+++ Passage provided

Let $H \subseteq A$ be a subset of $A$.
Let $H^-$ denote the closure of $H$.
Then $H^-$ is a closed set of $M$.
Proof
Let $\overline {\paren {H^-} }$ denote the complement of $H^-$.
Let $x \in \overline {\paren {H^-} }$.
By definition of the closure of $H$:
- $x$ is not a limit point of $H$.
So:
- $\exists \epsilon \in \R_{> 0}: \paren {\map {B_\epsilon} x \setminus \set x} \cap H = \O$
From Intersection with Set Difference is Set Difference with Intersection:
- $\paren {\map {B_\epsilon} x \cap H} \setminus \set x = \O$
From Set Difference with Superset is Empty Set:
- $\map {B_\epsilon} x \cap H \subseteq \set x$
By definition of the closure of $H$:
- $x$ is not an isolated point of $H$.
So:
- $\map {B_\epsilon} x \cap H \ne \set x$
Thus:
- $\map {B_\epsilon} x \cap H = \O$
From Empty Intersection iff Subset of Complement:
- $\map {B_\epsilon} x \subseteq \overline {\paren{H^-} }$
It follows that $\overline {\paren{H^-} }$ is open in $M$.
Thus $H^-$ is closed in $M$ by definition.
$\blacksquare$

++++++
+++ Listed entries

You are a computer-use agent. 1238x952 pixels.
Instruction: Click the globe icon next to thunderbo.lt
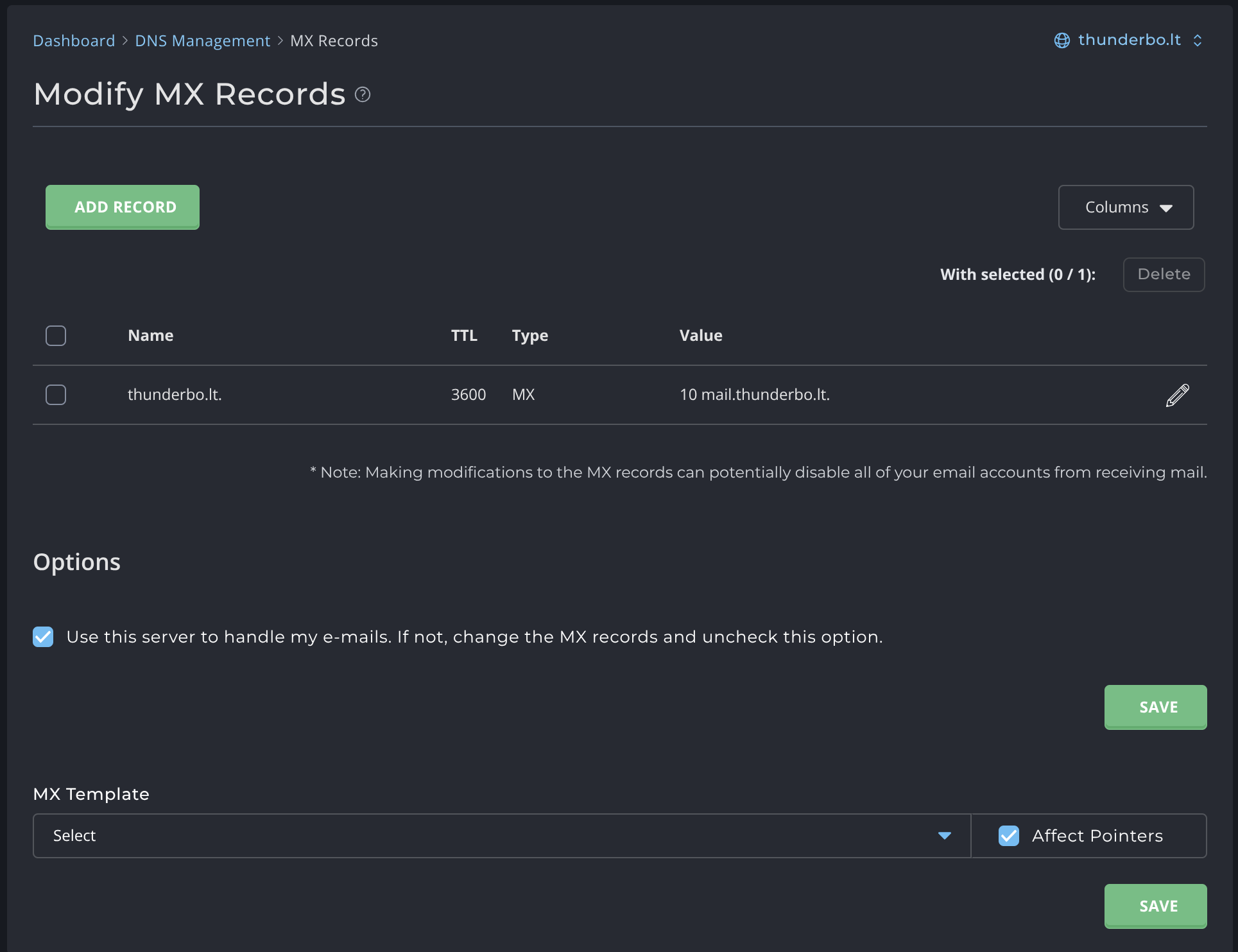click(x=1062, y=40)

++++++
+++ Listed entries

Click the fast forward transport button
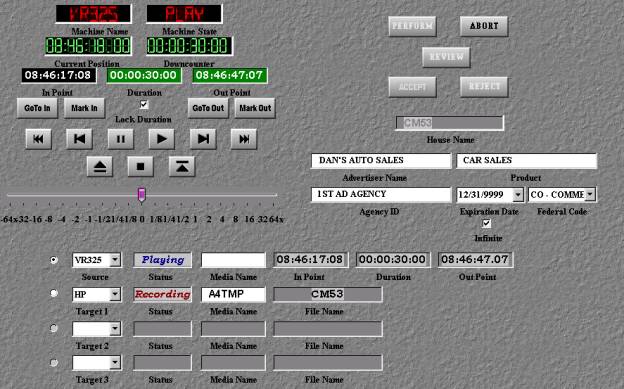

++++++
+++ Listed entries

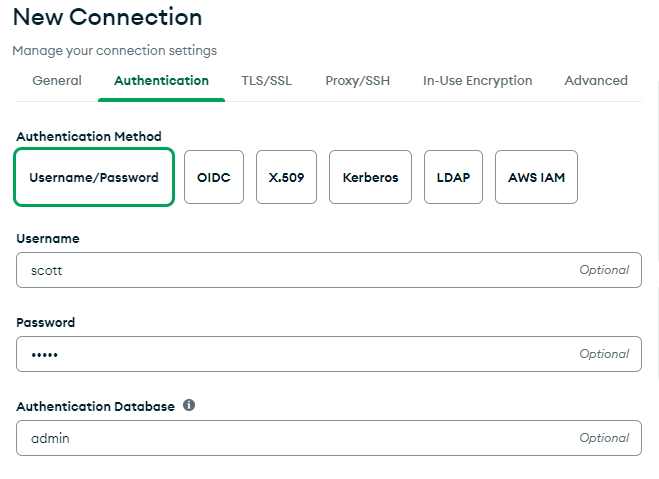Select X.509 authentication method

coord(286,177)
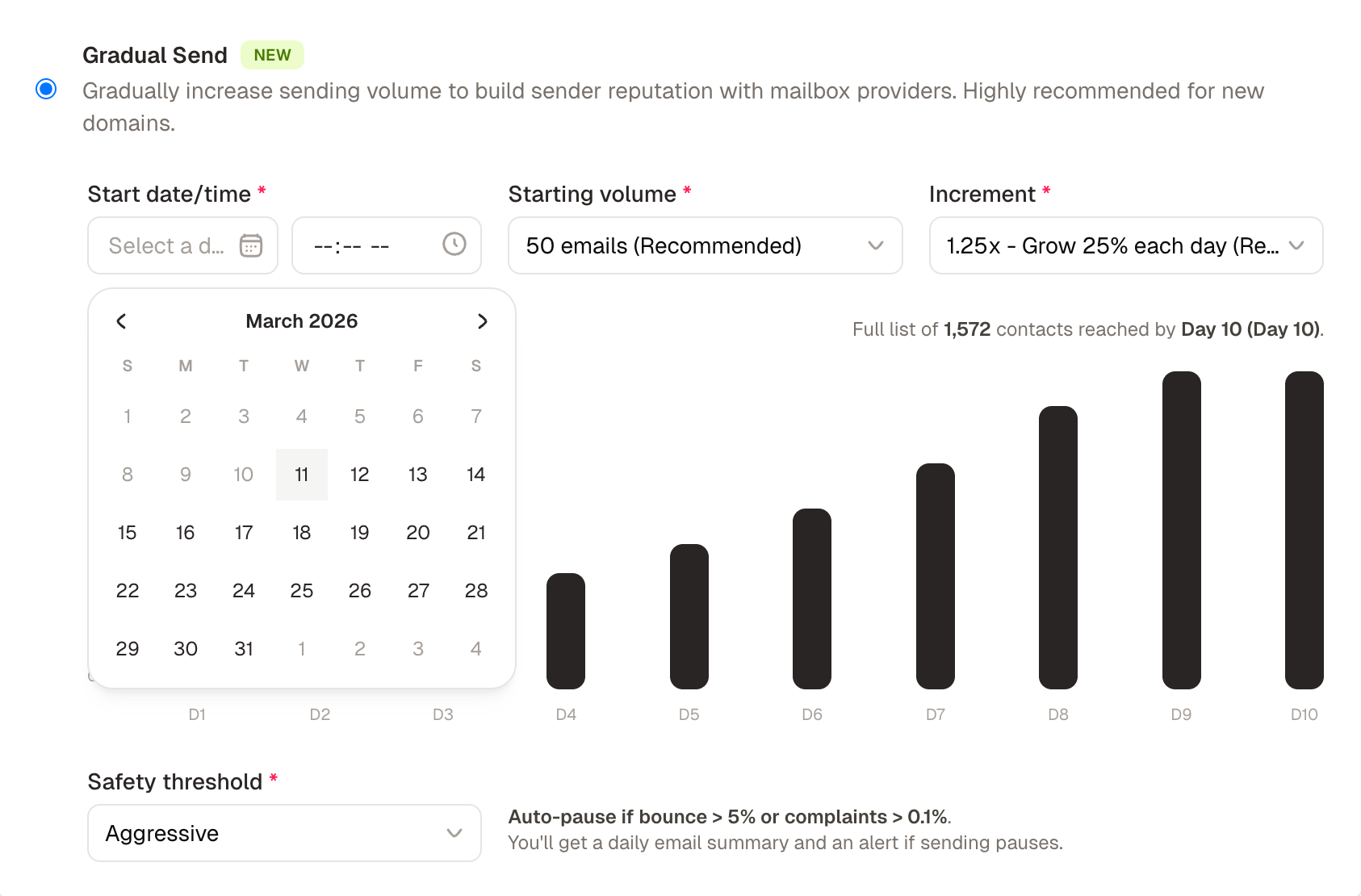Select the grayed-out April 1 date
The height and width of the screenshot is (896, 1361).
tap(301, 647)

++++++

--- The exercise ---
In two sentences, summarize the proof above that the closure of a set is closed.

--- Answer to this task ---
The passage proves that the closure of a subset H of A is a closed set of M. For any point x in the complement of the closure, x is neither a limit point nor an isolated point of H, so some epsilon-ball around x has empty intersection with H and lies in the complement, making the complement open and therefore the closure closed.